Downgrading the odrive firmware to 0.5.1 fixed all my serial dropout problems. I kludged together some code using this library on an arduino pro micro protip: spring effects in that library expect you to set your joystick range as (-min,max), not (0,max) like it shows in the example [at least to make effects in DCS work] I've spent about 30 minutes just making sure it works right and getting gains in the right neighborhood to where they won't break the gimbal. I'll get my setup mounted properly and clean up the code in the next couple days and post some more.

I'm using the development boards, which each came with a small round magnet (AS5000-MD6H-2 diametric magnet). I printed the encoder mounts such that the surface of the chip would be 1.5mm away from the magnet, since the datasheet recommends a 0.5-2.5mm range. No luck with shielding and ferrite rings fixing my odrive->arduino communication problem. Posting about it here in the odrive forums. @propeler let me know if you need any testers for the odrive firmware

Correct, I'm using the as5048a's. While using incremental encoders is probably do-able, its a lot simpler to have the odrive already know where it is at startup without needing to do an index search. Remember that the joystick has limited travel and the motors can't make a full rotation. With the designed gear ratio the motors have a lock-to-lock range of ~half a rotation total (+/- 0.25 rotations each side). With a stick extension I'm only going to be using about half of that available travel on the roll axis, so the 2048ppr resolution of the amt102's might start becoming noticeable.

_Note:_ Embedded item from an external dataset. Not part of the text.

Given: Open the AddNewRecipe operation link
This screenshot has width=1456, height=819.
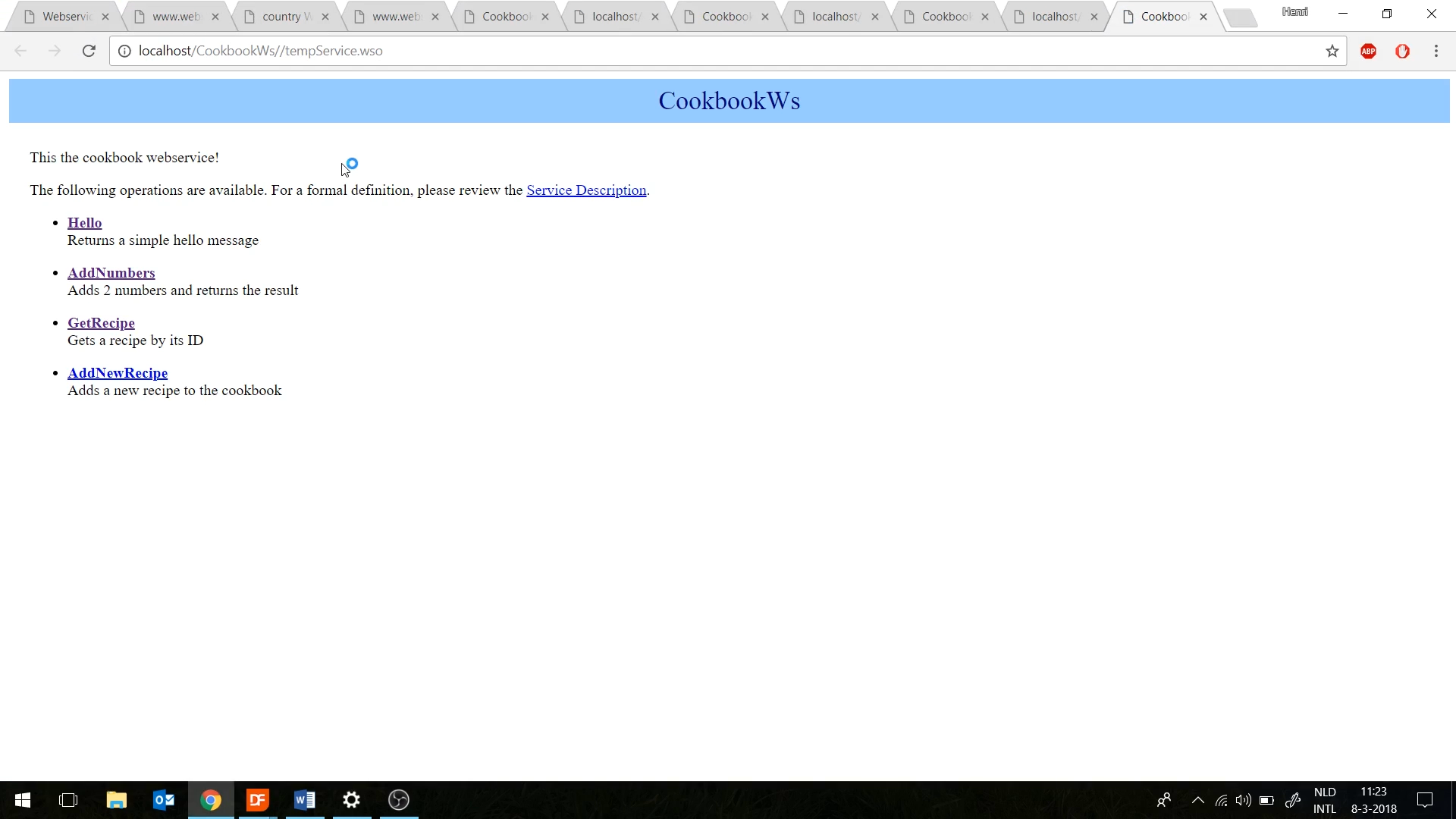Looking at the screenshot, I should point(118,373).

I followed propeler's design specs so I wouldn't have to recalculate bend radii. Cheap and cheerful A36 mild steel @ 3mm. With the slots there's some wiggle room, but my holes are lined up basically in the middle of the slots. Eventually I may need to add some sort of rust preventative though. The thickness is needed for the tapped holes mounting the main gimbal frame bearings. As designed there's no space for hex nuts there. If you lengthened the shoulder on the arm frames and spaced out the sheet metal plates and mounting holes accordingly you could get away with using thinner steel that you could bend in your garage. Arduino -> oDrive serial connection keeps dropping due to noise, and Amazon has lost two separate ferrite ring orders. Why did I have to forget those on my digikey order? I've been mourning the loss of Radioshack and Fry's recently.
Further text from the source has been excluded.